Más censurable que la eventual abolición de las corridas de toros se antoja el modo en que ésta inició el viernes su singladura parlamentaria. Para empezar, la fórmula de la votación secreta, aplicada por expreso deseo de los socialistas, adolece de un oscurantismo incompatible con las reglas de la democracia representativa. Justo cuando los partidos, atenazados por los escándalos de corrupción, se comprometen a combatir la desafección social respecto de la política aproximando a representantes y representados, el Parlament apaga la luz para que los electores no sepan quién ha votado qué. Opacidad complementada con la decisión de CiU y el PSC de conceder una inusual libertad de voto a sus diputados, como si el futuro de la lidia fuera una cuestión de conciencia o de convicciones religiosas. Que nadie se engañe: resulta inverosímil que cunda el ejemplo y que en adelante los parlamentarios puedan votar a su libre albedrío. En las cosas de comer los partidos atan corto a sus huestes, aunque esta vez no lo hayan hecho en las de matar.

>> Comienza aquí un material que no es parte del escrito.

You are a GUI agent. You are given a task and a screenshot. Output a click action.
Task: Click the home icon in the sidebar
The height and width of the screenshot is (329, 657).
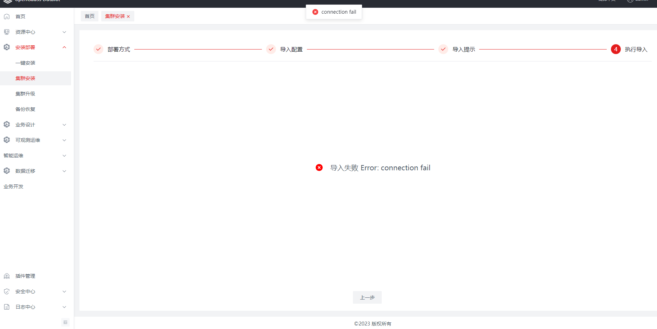click(x=7, y=17)
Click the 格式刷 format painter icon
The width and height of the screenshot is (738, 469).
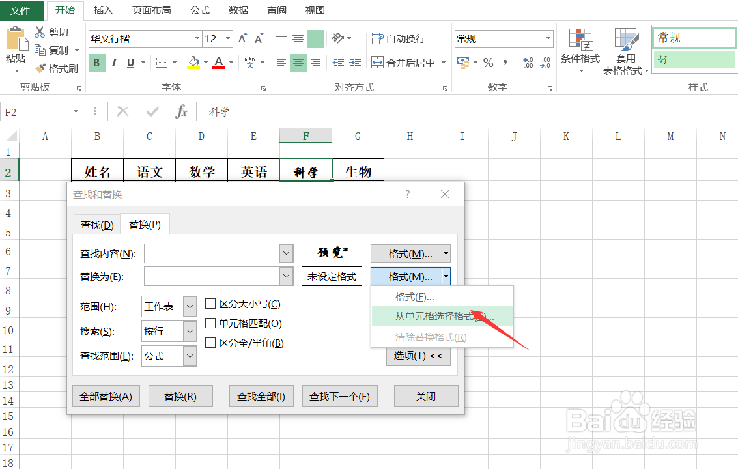point(40,67)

Pero el dato más delator del debate del Parlament fue la insistencia con la que los portavoces nacionalistas desmintieron que bajo su corazón sinceramente antitaurino latieran pulsiones identitarias. Apostados tras el burladero de la corrección política, aquellos que hasta para lo más nimio esgrimen la defensa de la lengua, cultura y tradición catalanas sostuvieron el viernes, sin el menor recato, que su apuesta por desterrar de Cataluña la llamada fiesta nacional (española, por supuesto) nada tiene que ver con su ideario nacionalista. Eso sí, como los promotores de la iniciativa legislativa popular, todos garantizaron la pervivencia de los muy nostrats correbous, bous embolats, ensogats y demás espectáculos taurinos arraigados en las tierras del Ebro, donde el ensañamiento con el toro no desmerece el que se ejerce en las plazas tradicionales. Quien tenga dudas (y agallas) puede comprobarlo fácilmente en Internet.

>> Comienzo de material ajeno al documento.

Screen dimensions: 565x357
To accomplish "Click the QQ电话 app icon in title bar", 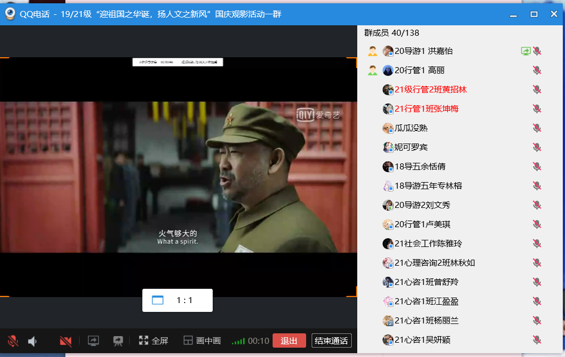I will pyautogui.click(x=10, y=14).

Es legítimo sospechar que bajo el noble empeño de proteger al astado subyace el deseo de empitonar a esa España unitarista que en el albero del Constitucional aspira a afeitar los atributos nacionales de Cataluña. Amén de que ese espíritu vengativo chirría en culturas tan entreveradas como la nuestra, definir la nación catalana mediante la negación de lo ajeno invoca un nacionalismo étnico tremendamente dañino para la convivencia.